Citizen's groups around airports are "getting the run-around." as a group in Oregon complained,
"Valid community concerns regarding aviation noise and pollution (are) routinely deflected, ignored and minimized (by airport authorities) in an effort to promote aviation interests over the greater good."
As SMAAC has been doing for years, Oregon Aviation Watch strongly urges negatively impacted residents to hold their (elected officials) responsible for abiding rather than reducing overflight noise and pollution.
It is important but tediously slow to deal with airport/overflight noise. Important because noise complaints periodically cresendo to a politically significant level: that opens a door to examine all the advantages and disadvantages of the oveflights that make the noise. Tediously slow because the aviation industry leaders are resourceful, politically connected, and forward-thinking about profits. Profits are assured if government assumes liability and funds air traffic control, if government inspectors and auditors are scarce by lack of funding, if government subsidizes NextGen avionics, and if "fortress hubs" that reduce competition are the first but most costly to develop and operate.
In Minnesota as elsewhere, the focus on noise mitigation makes it easy for a Mayor to dip a toe into a really complex topic pool and seem to be diligently working against overf;ight pollution and disturbances by making a tiny media splash.
That is, years from now if pigs fly overflights will be in "Quieter jets" (an oxymoron) and mitigations will be working to reduce health risks and interruptions of classes. By pigs flying, we allude to the unliklihood that blessing contour maps made from phony flight forecasts will be the least bit effective.

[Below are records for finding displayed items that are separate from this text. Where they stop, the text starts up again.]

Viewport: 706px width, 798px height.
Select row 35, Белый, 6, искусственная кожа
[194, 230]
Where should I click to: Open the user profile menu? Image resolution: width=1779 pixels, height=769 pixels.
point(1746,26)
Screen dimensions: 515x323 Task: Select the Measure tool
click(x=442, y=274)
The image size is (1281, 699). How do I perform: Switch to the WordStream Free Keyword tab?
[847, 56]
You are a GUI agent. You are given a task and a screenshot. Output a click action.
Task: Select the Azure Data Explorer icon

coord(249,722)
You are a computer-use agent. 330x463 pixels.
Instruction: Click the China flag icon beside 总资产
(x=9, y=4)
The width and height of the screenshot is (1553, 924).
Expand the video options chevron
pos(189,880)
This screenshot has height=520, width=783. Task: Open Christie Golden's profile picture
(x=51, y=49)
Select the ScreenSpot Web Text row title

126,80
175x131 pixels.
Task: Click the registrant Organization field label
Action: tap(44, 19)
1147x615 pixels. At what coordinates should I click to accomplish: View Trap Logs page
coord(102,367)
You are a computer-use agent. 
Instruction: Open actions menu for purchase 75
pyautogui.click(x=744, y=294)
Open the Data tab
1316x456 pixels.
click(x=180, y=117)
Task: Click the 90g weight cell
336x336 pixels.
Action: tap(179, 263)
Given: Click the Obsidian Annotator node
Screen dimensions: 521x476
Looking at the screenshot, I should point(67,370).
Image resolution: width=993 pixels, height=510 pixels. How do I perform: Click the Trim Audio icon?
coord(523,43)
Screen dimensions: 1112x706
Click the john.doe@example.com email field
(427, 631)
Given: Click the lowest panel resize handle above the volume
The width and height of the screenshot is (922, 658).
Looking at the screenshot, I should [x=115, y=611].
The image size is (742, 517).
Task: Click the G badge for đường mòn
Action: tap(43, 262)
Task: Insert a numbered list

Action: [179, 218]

For that reason, SMAAC supports revealing as much about the INM/DNL process and its faults as possible. We already know that DNL values as used for many years do not predict seriously impacted neighborhoods and that even a rigoorous 5 db sound-insulation job does not shield us from air pollution health risks. The President is right to require FAA and EPA to actually reduce green-house-gas emissions from flight opertions and reduce aviation pollution (such as lead from high-test gasoline used by small mostly private aircraft and sub-mcron paticulates from commercial jets.